I now have some protein sequences of a number of species (chicken, human, mouse, ...). I want to use BLASTP to find the homologous sequence of a small peptide "KPWLRVALCPG" in these species. For the convenience of searching directly for multiple species, I have combined the protein sequences of these species into a single file called "merge.fa" and created a blast database.

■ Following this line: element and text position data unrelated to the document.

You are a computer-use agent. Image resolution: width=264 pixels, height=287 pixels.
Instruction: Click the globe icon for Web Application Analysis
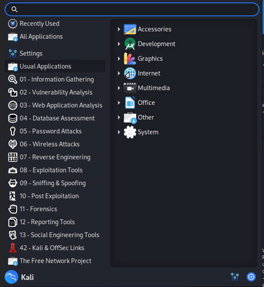coord(13,105)
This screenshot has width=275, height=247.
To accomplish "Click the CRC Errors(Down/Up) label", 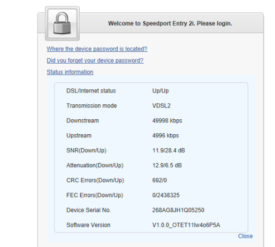I will click(x=95, y=180).
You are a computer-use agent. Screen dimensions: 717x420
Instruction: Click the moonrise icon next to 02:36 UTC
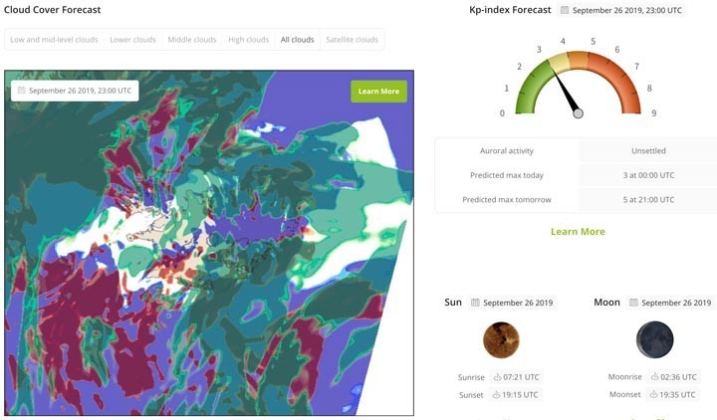654,378
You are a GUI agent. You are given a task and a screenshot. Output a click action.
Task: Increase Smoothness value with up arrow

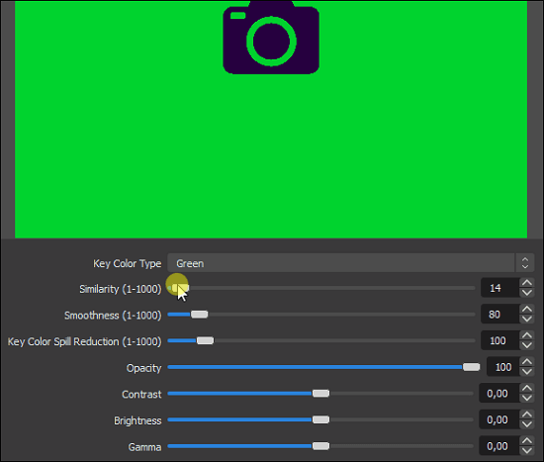click(526, 310)
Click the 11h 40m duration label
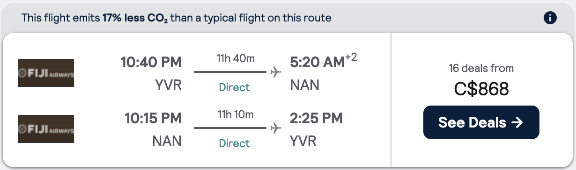Image resolution: width=576 pixels, height=170 pixels. (x=235, y=59)
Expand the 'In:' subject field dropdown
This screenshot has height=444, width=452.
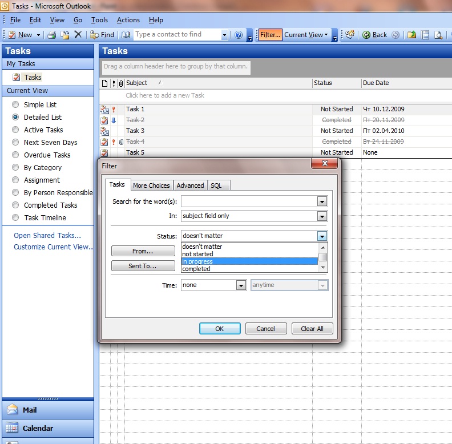coord(322,216)

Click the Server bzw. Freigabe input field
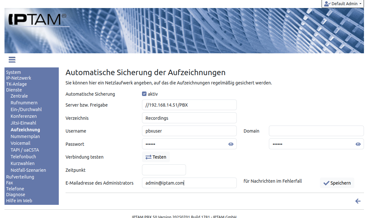[x=189, y=105]
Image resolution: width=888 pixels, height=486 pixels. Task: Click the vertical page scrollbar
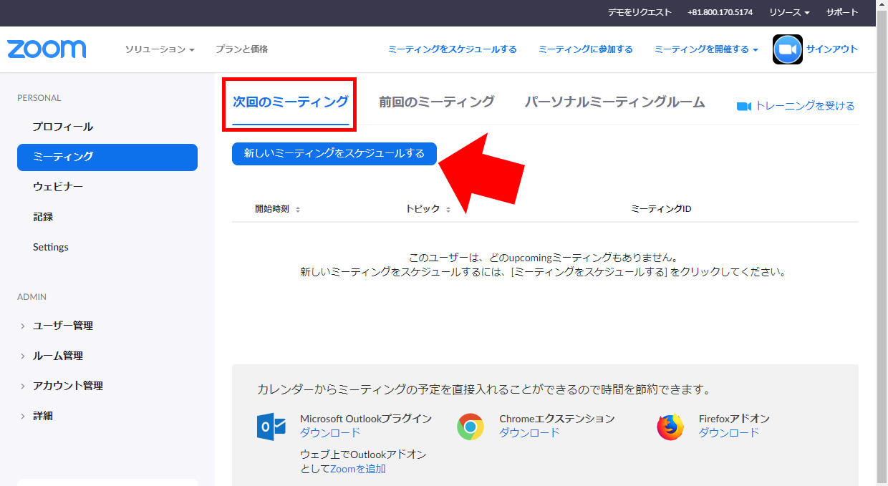coord(882,243)
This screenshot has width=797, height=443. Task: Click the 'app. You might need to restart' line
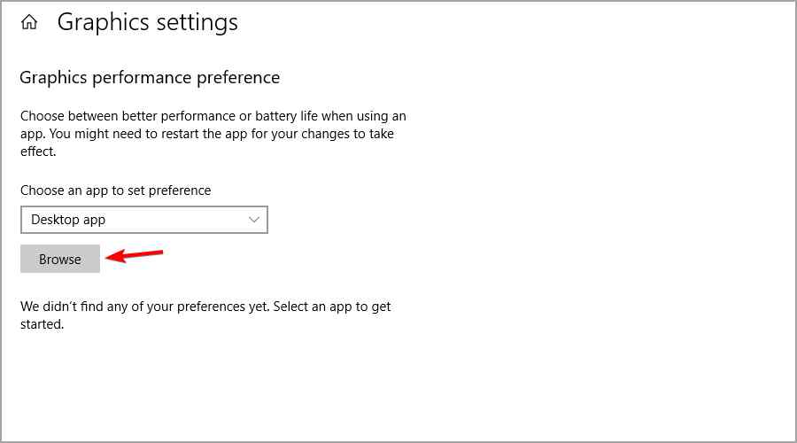[207, 134]
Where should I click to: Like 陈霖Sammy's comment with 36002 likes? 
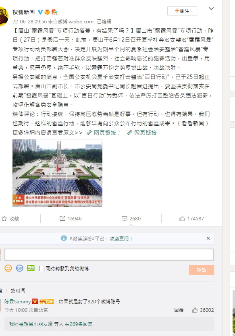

I try to filter out peptides with a bit-score > 20 and I use a formula (E = query_sequence_length * total_database_length / 2^bit-score) to calculate the corresponding e_value for a bit-score of 20.
I first searched for merge.fa, using the following command.
blastp -db merge.fa -query test.fa -out test.merge.0 -task blastp-short -outfmt 0 -evalue 5283 -word_size 2 -matrix PAM30
Another search was carried out on chicken.fa, using the following command.
blastp -db chicken.fa -query test.fa -out test.chicken.0 -task blastp-short -outfmt 0 -evalue 44 -word_size 2 -matrix PAM30
However, I found two problems.
- Firstly, the bit-score threshold was not the expected "20", but "18".
- Secondly, I compared the search results for "chicken.fa" with those for "merge.fa" and found that many of the results for "chicken.fa" had disappeared!
I am very confused, can anyone give me some advice? Thanks.